Sideline gaming; An Introduction of Sorts

Wednesday, May 28, 2014

I am hesitant to say I am a gamer. I’d love to be able to just say I am but the perfectionist inside me likes to point out that I am in fact not a “true gamer.” My start to video games, like many born of the 80’s, was Mario and Duck Hunt for the NES.

I could never get the hang of Mario so I usually stuck to Duck Hunt. I’d quickly get annoyed with the laughing dog and my seemingly inability to progress in the game and would quickly quit. I spent more time sitting around watching my big brother and others play the games instead. One of his favorite at the time being Zelda. I didn't play the SNES we owned, instead opting for my favored role of watching.


When the PlayStation came out my parents bought it for me, not my brother.  Spyro, JetMoto, and Cool Boarders were my only games. I would rent some every once in awhile from the video store but nothing popped out at me enough to buy it.

A rather fun start to gaming. Don't ya think?
I tried playing Myst but after hours of roaming the first island I gave up and never looked back. It wasn't until I started dating my now husband that I found out I’d solved all but the last part of each puzzle on the island. He thinks I should retry the game now that I know that. We'll see. A week before spring break in my junior year of high school a friend loaned me Final Fantasy VIII which became my obsession. I was and still am in love with the story of it.

Being the novice gamer that I was I didn't know about things like strategy guides and using the internet to look up walkthroughs. I somehow made it to the fight with Adel junctioned to Rinoa but without most of the GF’s and almost no magic. I cannot beat it. No one can, but I keep the save file around for nostalgia.

Not long after, the PlayStation 2 came out and I bought it with some house-sitting money.
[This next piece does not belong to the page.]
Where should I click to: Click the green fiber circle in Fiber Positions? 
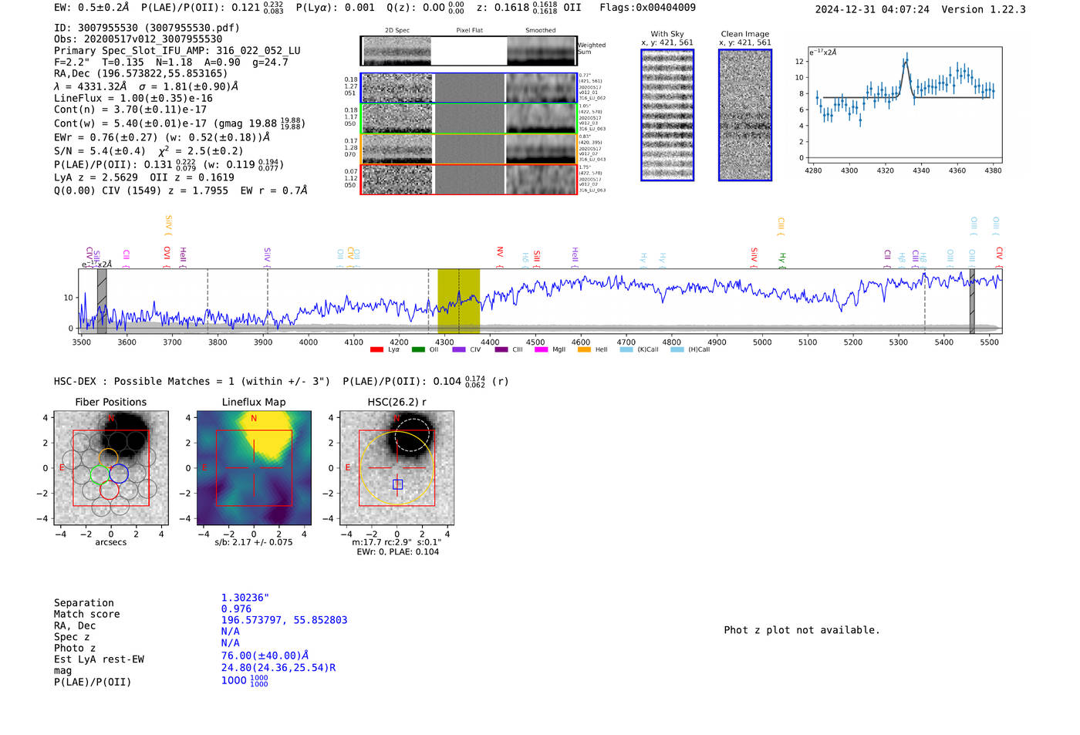pos(100,474)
With it I got Final Fantasy X. I couldn't stand what I saw of FFIX so I skipped it. Before long, FFX-2 came out and I got that as well.
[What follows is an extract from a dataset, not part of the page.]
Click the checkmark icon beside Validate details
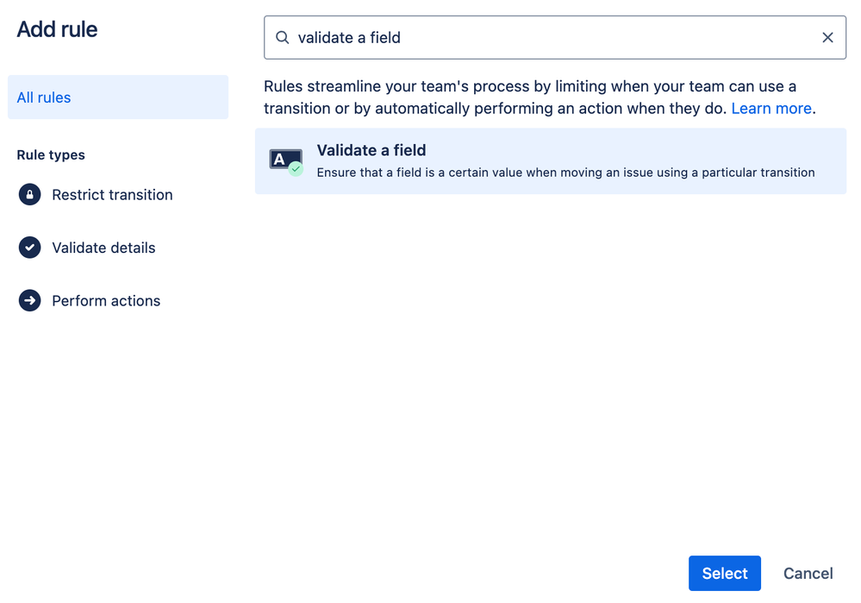 (30, 248)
I tried my hand at a few other games, shooters, fighting, and racing games but I feel I’m no good at them. Sadly to this day I still haven’t finished any of my Final Fantasy games, but I have seen them all played through.  Haven’t even finished Spyro, as much as I love that little dragon. That is the extent of my console gaming pre marriage.

Ahh, nostalgia.
When my parents got our first home computer there was a DOS game called BlockMan. This one I was alright at, probably because it was a puzzle game. It was my game of choice until Encyclopedia Encarta came out and bundled in the program was Mindmaze.  I loved learning new factoids and while my points weren't real high in the game I would lose track of time following the links that would tell me all about what the questions were asking.
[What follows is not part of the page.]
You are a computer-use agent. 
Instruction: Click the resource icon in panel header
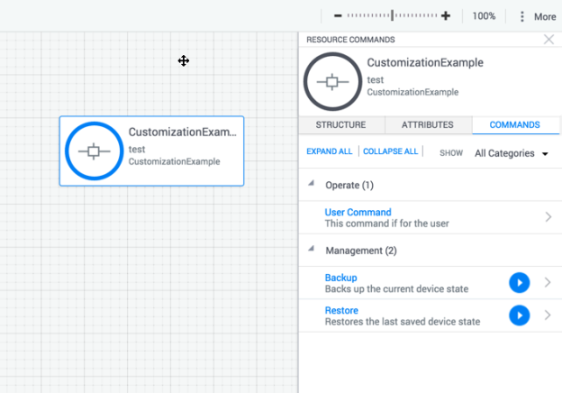[332, 82]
When the Original Sims came out, my parents got it for me for a birthday present. They even went on to get me most of the expansions for it. I loved that game and would spend hours, sometimes staying up all night, glued to the computer. My mom said once when she came to check on me that she feared she’d look in one day and I would be waving to her from inside the computer, as a sim myself. Over the years I have graduated with the Sims games, though I haven’t bothered to get all the expansions for the Sims2 and Sims3. I tried looking for other PC games, but at the time I didn't know anyone that I trusted to point me in the right direction, so I didn't try anything other than the demo of Tomb Raider 2 that we had. Again it was a shooter and didn't do well with it. Not even when I tried playing it on my sister’s PS. 

As for tabletop gaming, I've little to really talk about. While I loved the idea of Dungeons and Dragons I didn't know anyone who played. Some of my friends tried teaching me Magic: the Gathering once and while it left me unimpressed, I have since found out that they were horrible at teaching it. Mostly I just sat on the sidelines, reading my books while everyone played.

I’d like to say all this changed when I married a geeky gamer. He has tried his best over the years to get me more involved with it but when faced with failing at something I give up way too easily. Our home is full of many different options for gaming, console, PC, table top, and cards. What I do currently play right now? The Sims and World of Warcraft. And not even that much with the Sims anymore. Having real life children and jobs has kind of made the game seem off putting. So I build dream houses and plop sims in them then never play them.  I love WoW but my silly fear of failing keeps me from the pvp and raiding that I would love to do. A few months ago my husband convinced me to join some friends for a Pathfinder campaign and I am now bumbling my way through that. Admittedly, I do love it even though I almost killed someone in our party in our first game.

This brings me to why I wrote this all out.  Our Pathfinder DM and friend runs this site and has been asking me for awhile to write something. So here I am installing games onto my PC that I would have never considered playing so that I can help out. Perhaps because of this I will go from being on the sidelines to being a "real gamer."